We decided to walk to the National Museum of History of Ukraine in the Second World War, had a dreadful time due to path closures that Google Maps didn’t know about, got lost and ended up in at at some beautiful flower exhibitions at the Spivoche Pole. Once we made it to the museum, John was delighted and we spent quite a bit of time wandering around the well done indoor and outdoor exhibits.
I was still feeling run down from traveling for over a month, so I went into rebellion mode and stayed at the apartment for the morning. Jeremy was happy to take the boys to James’s much anticipated State Aviation Museum. It didn’t disappoint! Can you believe that a plane that we actually flew on while in Russia was at that museum? Apparently only 13% of the fleet is still in service. They returned to the apartment via Uber and picked me up for lunch.
After lunch, we decided to head to the Chornobyl Museum (Ukrainian Spelling of Chernobyl). This was Jeremy’s compromise for me not allowing him to visit the Chornobyl site. You need to be 18 to go on it and supposedly you only get the same amount of radiation that you would get on a transatlantic flight, but still, I’m not sure it is worth the risk.
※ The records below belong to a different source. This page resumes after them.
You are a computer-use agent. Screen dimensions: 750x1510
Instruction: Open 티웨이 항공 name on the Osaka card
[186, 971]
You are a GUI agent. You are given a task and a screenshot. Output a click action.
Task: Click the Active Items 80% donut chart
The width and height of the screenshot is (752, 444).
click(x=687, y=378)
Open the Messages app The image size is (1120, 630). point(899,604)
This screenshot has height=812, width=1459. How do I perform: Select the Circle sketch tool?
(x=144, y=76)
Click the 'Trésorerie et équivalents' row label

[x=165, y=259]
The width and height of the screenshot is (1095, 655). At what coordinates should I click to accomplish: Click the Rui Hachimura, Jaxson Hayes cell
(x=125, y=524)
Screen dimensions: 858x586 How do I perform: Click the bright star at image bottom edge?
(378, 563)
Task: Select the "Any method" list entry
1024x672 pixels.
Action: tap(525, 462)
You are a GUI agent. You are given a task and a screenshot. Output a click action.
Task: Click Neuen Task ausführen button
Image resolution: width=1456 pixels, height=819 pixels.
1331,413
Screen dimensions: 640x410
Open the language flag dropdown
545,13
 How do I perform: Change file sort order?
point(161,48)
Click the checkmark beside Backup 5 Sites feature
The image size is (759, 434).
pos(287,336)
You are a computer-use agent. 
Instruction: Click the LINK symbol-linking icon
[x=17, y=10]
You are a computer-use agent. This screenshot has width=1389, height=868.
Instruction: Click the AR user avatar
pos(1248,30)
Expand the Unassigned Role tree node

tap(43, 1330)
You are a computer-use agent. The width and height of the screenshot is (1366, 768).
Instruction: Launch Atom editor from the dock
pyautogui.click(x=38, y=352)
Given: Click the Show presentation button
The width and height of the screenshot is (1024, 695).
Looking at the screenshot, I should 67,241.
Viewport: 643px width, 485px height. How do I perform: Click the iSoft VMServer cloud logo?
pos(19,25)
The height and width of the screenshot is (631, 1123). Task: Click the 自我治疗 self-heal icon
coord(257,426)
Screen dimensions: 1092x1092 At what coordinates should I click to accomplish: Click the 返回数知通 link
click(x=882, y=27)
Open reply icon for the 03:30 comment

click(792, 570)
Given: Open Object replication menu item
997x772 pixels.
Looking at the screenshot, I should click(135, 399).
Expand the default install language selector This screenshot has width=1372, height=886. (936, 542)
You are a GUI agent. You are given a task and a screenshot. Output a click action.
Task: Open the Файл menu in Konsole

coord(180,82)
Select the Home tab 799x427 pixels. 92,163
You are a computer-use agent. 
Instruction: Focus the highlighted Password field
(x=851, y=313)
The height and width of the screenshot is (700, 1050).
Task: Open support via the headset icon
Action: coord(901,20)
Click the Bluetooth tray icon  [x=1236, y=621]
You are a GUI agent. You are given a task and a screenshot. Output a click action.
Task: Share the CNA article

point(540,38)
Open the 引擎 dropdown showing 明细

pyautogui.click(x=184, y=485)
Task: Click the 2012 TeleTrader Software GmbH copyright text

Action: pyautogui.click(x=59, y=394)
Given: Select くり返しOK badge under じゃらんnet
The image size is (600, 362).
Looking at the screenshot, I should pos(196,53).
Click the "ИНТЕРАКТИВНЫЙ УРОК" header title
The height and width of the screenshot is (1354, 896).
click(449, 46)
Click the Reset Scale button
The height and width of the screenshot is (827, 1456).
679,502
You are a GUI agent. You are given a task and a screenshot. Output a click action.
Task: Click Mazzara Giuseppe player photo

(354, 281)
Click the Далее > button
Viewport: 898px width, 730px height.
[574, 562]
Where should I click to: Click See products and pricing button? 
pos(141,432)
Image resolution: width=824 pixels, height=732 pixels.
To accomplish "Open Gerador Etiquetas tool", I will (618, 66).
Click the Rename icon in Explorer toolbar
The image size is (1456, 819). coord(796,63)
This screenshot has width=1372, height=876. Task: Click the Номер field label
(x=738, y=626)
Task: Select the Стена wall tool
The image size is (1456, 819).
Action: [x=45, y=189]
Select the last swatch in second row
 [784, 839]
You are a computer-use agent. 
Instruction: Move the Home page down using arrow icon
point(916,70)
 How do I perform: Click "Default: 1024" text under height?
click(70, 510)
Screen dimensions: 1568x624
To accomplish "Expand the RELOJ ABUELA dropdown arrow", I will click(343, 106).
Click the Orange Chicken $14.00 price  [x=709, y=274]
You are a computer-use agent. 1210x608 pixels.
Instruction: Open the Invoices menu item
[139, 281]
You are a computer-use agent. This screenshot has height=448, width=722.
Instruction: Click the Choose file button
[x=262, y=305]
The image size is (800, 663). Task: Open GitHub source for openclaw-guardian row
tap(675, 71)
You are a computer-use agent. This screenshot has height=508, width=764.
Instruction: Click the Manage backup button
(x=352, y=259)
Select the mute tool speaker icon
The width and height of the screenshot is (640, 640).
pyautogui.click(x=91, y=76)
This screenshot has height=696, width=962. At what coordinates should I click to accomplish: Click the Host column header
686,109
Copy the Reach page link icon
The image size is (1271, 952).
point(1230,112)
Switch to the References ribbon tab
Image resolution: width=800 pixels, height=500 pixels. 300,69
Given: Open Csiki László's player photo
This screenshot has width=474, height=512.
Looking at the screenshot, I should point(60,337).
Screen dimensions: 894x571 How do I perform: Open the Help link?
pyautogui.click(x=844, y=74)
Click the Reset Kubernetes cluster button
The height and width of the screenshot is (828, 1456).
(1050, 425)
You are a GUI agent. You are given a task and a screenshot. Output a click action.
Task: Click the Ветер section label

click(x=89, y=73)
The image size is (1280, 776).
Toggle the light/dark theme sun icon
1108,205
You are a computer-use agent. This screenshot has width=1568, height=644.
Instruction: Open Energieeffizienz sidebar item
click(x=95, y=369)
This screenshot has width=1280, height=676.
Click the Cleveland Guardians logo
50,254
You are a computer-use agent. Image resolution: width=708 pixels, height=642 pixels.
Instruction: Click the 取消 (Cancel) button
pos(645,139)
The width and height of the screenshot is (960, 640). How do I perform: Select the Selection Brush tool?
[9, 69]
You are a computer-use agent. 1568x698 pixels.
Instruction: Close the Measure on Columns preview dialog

The museum is really well done and there were only a couple of spots that we had to steer the kids away from the material. One room was a bit creepy and showed wax models of what the cleanup effort was like. Another display showed all the cities that are no longer inhabitable, while a third showed a preserved eight legged pig. Very overwhelming, but it is amazing how much more I got out of the museum than I ever did out of a text book.
Upon leaving, we wandered around the Podil neighborhood, stopped by the Florivisky Monastery, and thought about going to the National Museum of the History of Ukraine, but we were museumed out and decided to skip it. We took the funicular up the mountain, went to the boys favorite playground just behind St. Michael’s Monastery, bought some cotton candy, then strolled down to Maydan Nezalezhnosti for a nice Georgian dinner.
Today we started our morning with more weak coffee at the Magic Snail. Then we decided to visit an English speaking service at the International Christian Assembly (ICA Kyiv). It was quite good! We got lunch, then headed to the Pirogovo Open-Air Museum. We really should have got food here. The booths selling food were amazing. We picked up a few snacks, but were so stuffed that we really couldn’t justify getting more. We wandered a bit. If I would have been in pants, rather than a long skirt, we probably would have considered renting a bike. But since we were on foot, we simply enjoyed wandering through the various villages that showed what life was like in various locations and time periods.
While looking at Google Maps on the Uber back to the apartment, we noticed that there was a Toilet Museum a few blocks away. The boys were intrigued, so we made a stop. It was small, but they give free guided tours in English, so we ended up learning a lot while being highly entertained. It’s silly, but definitely worth a stop if you have hit all the major things that you wanted to see. We went back to the hotel to rest, ventured out for dinner, then went back to pack up and sleep before continuing on to Germany.